◆ **AVAILABLE DATA**
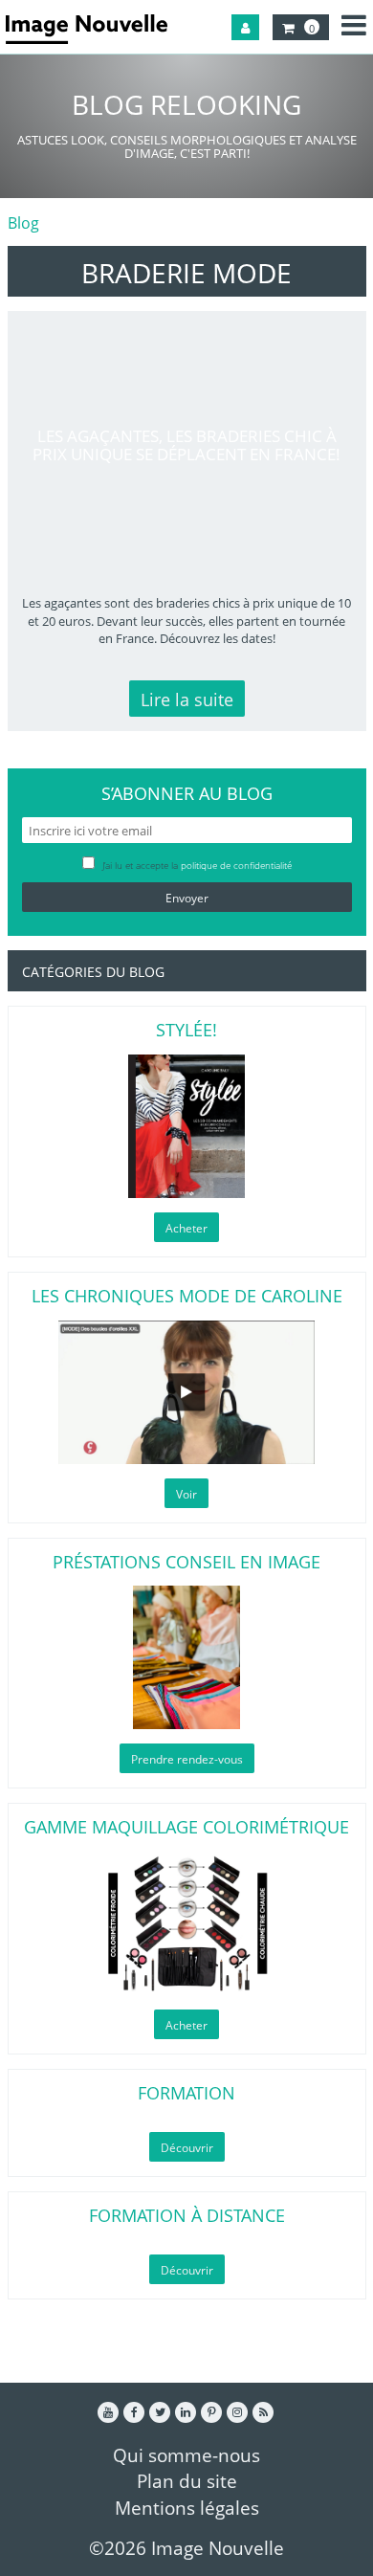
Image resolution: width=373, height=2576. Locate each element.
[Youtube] (108, 2412)
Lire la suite (187, 699)
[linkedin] (185, 2412)
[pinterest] (211, 2412)
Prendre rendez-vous (187, 1759)
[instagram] (237, 2412)
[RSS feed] (263, 2412)
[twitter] (159, 2412)
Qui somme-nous (186, 2455)
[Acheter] (187, 1126)
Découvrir (187, 2148)
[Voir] (187, 1392)
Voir (186, 1494)
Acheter (186, 1228)
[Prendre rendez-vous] (187, 1657)
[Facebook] (133, 2412)
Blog (23, 222)
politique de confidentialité (236, 865)
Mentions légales (187, 2507)
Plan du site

◆ **WORK REQUIRED**
Print the full listing above exactly. Pictures stay out of the copy.

◆ **ANSWER SPACE**
Image resolution: width=373, height=2576. Locate each element.
[Youtube] (108, 2412)
Lire la suite (187, 699)
[linkedin] (185, 2412)
[pinterest] (211, 2412)
Prendre rendez-vous (187, 1759)
[instagram] (237, 2412)
[RSS feed] (263, 2412)
[twitter] (159, 2412)
Qui somme-nous (186, 2455)
[Acheter] (187, 1126)
Découvrir (187, 2148)
[Voir] (187, 1392)
Voir (186, 1494)
Acheter (186, 1228)
[Prendre rendez-vous] (187, 1657)
[Facebook] (133, 2412)
Blog (23, 222)
politique de confidentialité (236, 865)
Mentions légales (187, 2507)
Plan du site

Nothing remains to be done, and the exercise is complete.